Fastest way to zero out a 2d array in C?

Question

I want to repeatedly zero a large 2d array in C. This is what I do at the moment:

// Array of size n * m, where n may not equal m for(j = 0; j < n; j++) {     for(i = 0; i < m; i++)     {           array[i][j] = 0;     } } 

I've tried using memset:

memset(array, 0, sizeof(array)) 

But this only works for 1D arrays. When I printf the contents of the 2D array, the first row is zeroes, but then I got a load of random large numbers and it crashes.

Answer 1

memset(array, 0, sizeof(array[0][0]) * m * n); 

Where m and n are the width and height of the two-dimensional array (in your example, you have a square two-dimensional array, so m == n).

Answer 2

If array is truly an array, then you can "zero it out" with:

memset(array, 0, sizeof array); 

But there are two points you should know:

• this works only if array is really a "two-d array", i.e., was declared T array[M][N]; for some type T.
• it works only in the scope where array was declared. If you pass it to a function, then the name array decays to a pointer, and sizeof will not give you the size of the array.

Let's do an experiment:

#include <stdio.h>  void f(int (*arr)[5]) {     printf("f:    sizeof arr:       %zu\n", sizeof arr);     printf("f:    sizeof arr[0]:    %zu\n", sizeof arr[0]);     printf("f:    sizeof arr[0][0]: %zu\n", sizeof arr[0][0]); }  int main(void) {     int arr[10][5];     printf("main: sizeof arr:       %zu\n", sizeof arr);     printf("main: sizeof arr[0]:    %zu\n", sizeof arr[0]);     printf("main: sizeof arr[0][0]: %zu\n\n", sizeof arr[0][0]);     f(arr);     return 0; } 

On my machine, the above prints:

main: sizeof arr:       200 main: sizeof arr[0]:    20 main: sizeof arr[0][0]: 4  f:    sizeof arr:       8 f:    sizeof arr[0]:    20 f:    sizeof arr[0][0]: 4 

Even though arr is an array, it decays to a pointer to its first element when passed to f(), and therefore the sizes printed in f() are "wrong". Also, in f() the size of arr[0] is the size of the array arr[0], which is an "array [5] of int". It is not the size of an int *, because the "decaying" only happens at the first level, and that is why we need to declare f() as taking a pointer to an array of the correct size.

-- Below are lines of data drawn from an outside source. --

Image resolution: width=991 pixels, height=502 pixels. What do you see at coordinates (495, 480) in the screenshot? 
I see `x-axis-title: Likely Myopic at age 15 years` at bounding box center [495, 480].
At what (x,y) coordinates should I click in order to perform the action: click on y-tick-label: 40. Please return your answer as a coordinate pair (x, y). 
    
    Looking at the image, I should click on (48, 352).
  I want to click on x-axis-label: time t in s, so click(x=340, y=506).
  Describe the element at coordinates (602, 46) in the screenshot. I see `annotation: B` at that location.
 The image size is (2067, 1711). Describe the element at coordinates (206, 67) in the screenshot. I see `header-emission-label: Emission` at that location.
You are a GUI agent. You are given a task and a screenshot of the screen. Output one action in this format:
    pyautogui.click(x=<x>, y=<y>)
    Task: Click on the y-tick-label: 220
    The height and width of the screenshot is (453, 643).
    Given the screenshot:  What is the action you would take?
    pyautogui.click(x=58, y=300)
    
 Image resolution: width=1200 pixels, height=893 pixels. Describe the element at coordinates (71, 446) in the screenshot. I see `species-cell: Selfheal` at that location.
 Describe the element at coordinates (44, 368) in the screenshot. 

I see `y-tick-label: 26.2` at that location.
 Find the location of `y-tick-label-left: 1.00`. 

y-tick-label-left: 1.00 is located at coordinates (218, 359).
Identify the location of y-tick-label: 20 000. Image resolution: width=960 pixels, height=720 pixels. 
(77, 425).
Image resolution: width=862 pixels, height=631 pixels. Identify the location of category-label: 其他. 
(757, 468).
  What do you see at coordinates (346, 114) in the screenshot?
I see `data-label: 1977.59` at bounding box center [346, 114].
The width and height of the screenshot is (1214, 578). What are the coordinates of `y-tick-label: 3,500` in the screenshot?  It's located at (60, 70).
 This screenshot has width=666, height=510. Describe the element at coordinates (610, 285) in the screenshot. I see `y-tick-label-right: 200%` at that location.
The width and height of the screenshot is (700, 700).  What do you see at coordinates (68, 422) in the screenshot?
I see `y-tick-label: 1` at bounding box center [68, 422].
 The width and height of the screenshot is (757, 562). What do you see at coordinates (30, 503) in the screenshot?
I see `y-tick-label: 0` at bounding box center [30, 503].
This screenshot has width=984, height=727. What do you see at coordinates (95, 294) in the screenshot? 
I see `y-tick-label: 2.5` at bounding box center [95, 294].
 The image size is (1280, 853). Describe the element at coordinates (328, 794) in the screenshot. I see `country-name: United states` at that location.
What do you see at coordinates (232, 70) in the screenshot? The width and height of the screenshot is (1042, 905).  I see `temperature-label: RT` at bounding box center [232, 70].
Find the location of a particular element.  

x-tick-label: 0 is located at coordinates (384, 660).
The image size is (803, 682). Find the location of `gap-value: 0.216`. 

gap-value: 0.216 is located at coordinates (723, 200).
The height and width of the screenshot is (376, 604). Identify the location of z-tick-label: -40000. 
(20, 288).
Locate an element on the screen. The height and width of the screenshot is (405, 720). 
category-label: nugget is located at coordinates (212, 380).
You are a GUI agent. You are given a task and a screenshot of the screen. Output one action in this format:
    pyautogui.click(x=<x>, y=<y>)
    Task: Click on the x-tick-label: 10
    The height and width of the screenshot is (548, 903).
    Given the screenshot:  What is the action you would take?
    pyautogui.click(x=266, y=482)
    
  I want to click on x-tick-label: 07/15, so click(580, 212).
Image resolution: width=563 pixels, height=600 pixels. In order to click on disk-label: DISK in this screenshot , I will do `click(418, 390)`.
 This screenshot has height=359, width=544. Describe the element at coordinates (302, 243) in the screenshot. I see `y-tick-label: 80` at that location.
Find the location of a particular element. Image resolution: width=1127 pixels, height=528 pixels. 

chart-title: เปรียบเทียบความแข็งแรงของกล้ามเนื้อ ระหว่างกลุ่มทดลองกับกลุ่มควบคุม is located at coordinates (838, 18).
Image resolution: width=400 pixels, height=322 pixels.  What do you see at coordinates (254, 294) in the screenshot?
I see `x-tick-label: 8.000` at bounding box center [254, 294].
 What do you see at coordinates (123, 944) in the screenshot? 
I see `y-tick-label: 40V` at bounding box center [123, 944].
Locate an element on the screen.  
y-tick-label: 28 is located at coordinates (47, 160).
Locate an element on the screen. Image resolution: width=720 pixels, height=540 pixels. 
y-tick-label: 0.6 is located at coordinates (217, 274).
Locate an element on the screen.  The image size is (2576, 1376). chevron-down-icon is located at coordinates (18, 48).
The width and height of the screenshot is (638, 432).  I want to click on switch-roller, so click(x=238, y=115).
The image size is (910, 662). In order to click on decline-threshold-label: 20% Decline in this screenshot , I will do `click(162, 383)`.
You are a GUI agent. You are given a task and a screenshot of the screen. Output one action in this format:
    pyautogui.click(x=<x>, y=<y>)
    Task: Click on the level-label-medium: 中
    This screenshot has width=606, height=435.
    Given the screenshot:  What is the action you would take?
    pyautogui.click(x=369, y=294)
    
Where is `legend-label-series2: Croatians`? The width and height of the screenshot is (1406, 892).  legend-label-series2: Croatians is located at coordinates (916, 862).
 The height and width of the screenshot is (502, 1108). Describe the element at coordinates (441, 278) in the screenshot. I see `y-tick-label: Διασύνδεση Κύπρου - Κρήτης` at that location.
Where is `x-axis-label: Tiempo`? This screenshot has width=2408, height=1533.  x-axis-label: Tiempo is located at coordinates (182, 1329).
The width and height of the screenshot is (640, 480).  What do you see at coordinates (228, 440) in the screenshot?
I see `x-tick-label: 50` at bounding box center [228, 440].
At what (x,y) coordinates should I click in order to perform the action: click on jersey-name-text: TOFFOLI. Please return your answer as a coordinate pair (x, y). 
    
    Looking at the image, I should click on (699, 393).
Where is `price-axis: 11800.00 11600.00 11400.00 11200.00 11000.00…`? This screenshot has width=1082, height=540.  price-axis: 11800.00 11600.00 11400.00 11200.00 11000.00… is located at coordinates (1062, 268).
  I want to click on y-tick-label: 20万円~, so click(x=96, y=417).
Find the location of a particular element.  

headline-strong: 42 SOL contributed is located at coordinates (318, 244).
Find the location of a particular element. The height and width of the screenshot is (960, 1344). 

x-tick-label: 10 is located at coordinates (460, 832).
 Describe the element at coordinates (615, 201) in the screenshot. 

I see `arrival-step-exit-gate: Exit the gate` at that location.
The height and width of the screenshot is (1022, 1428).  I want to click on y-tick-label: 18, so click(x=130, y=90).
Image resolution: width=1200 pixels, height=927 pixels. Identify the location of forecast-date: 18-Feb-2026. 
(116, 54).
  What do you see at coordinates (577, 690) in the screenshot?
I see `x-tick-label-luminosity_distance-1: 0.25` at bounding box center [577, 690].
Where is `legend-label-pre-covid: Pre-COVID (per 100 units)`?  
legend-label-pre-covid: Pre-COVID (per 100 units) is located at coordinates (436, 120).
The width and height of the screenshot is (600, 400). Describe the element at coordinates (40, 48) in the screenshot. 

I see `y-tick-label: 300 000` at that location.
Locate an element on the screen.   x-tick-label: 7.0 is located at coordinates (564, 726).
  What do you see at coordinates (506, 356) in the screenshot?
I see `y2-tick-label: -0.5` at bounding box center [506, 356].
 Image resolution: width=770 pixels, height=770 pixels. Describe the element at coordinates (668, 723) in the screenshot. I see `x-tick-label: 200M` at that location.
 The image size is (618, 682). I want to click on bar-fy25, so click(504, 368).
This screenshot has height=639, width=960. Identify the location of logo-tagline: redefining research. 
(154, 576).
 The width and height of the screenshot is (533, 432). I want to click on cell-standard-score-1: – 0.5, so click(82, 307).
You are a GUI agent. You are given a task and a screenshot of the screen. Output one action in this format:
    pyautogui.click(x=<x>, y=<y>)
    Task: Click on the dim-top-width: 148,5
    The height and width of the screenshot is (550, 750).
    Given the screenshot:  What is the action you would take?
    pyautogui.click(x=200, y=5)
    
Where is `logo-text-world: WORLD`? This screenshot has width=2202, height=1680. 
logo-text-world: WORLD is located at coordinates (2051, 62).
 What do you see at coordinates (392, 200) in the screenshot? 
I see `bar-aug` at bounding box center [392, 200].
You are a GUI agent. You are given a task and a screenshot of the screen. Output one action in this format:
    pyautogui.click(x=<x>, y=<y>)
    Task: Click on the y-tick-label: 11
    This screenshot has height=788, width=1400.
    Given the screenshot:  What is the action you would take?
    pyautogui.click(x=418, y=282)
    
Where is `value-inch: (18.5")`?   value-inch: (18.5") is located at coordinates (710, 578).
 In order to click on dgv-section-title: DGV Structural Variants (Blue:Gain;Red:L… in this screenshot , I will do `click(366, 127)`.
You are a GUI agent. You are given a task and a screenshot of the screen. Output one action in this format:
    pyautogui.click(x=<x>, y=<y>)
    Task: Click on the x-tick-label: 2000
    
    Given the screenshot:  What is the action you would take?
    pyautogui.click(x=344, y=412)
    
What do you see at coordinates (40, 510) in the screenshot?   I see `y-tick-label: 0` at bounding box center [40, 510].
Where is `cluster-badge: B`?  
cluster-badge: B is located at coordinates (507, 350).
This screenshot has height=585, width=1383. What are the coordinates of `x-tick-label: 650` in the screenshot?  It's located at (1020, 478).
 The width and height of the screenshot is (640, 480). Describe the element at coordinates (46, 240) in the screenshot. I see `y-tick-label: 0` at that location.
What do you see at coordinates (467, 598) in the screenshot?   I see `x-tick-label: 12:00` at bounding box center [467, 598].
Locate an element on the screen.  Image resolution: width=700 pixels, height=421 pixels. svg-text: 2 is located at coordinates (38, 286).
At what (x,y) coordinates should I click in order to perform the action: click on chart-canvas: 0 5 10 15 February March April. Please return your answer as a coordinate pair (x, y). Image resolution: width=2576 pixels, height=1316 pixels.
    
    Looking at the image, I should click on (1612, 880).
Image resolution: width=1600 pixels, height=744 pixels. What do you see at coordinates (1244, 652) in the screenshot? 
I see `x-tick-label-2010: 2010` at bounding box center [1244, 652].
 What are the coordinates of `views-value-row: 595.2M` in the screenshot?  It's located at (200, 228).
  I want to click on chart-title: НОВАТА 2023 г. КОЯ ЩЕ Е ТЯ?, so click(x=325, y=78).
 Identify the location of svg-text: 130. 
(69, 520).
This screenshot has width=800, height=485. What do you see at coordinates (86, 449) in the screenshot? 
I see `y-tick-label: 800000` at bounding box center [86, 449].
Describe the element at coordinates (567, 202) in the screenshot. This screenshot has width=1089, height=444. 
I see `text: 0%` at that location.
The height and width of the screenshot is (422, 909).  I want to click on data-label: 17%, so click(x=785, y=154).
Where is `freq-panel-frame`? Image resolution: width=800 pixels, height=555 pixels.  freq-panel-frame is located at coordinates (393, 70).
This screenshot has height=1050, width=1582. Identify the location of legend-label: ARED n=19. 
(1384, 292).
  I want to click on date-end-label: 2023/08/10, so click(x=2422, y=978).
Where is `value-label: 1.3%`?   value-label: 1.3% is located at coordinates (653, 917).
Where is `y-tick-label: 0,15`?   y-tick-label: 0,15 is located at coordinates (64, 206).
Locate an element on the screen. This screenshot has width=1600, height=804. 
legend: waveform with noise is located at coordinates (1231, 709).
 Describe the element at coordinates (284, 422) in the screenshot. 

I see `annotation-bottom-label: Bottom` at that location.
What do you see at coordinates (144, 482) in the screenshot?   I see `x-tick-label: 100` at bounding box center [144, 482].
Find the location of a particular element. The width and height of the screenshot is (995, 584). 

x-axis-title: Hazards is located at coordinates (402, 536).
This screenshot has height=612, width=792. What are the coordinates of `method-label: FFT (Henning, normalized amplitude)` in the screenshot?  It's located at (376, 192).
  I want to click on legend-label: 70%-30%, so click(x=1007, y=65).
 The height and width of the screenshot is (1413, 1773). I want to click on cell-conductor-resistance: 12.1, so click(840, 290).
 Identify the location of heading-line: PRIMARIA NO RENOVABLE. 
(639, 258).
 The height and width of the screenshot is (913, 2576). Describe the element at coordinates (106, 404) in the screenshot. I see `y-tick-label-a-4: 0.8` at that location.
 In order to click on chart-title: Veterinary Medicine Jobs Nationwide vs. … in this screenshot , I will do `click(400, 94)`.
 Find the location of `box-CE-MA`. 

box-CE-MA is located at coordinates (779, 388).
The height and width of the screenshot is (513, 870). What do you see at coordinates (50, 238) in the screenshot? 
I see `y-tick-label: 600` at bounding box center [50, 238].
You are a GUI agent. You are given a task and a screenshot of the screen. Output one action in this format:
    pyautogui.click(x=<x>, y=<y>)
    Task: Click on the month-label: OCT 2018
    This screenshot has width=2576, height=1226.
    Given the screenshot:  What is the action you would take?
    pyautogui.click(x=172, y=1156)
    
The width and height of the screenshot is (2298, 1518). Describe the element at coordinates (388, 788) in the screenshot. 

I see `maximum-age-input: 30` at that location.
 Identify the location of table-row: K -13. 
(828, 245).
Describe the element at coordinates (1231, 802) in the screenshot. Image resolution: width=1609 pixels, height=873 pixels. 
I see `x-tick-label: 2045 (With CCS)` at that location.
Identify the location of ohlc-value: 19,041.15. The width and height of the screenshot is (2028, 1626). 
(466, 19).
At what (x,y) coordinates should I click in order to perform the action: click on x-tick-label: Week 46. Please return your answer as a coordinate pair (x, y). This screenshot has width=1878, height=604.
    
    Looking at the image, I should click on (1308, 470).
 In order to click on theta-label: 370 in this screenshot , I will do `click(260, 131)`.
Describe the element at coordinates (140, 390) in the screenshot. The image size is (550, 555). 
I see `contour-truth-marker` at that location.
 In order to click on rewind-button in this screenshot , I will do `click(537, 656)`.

So, as I said, what you were doing originally will work only if the two conditions above are satisfied. If not, you will need to do what others have said:

memset(array, 0, m*n*sizeof array[0][0]); 

Finally, memset() and the for loop you posted are not equivalent in the strict sense. There could be (and have been) compilers where "all bits zero" does not equal zero for certain types, such as pointers and floating-point values. I doubt that you need to worry about that though.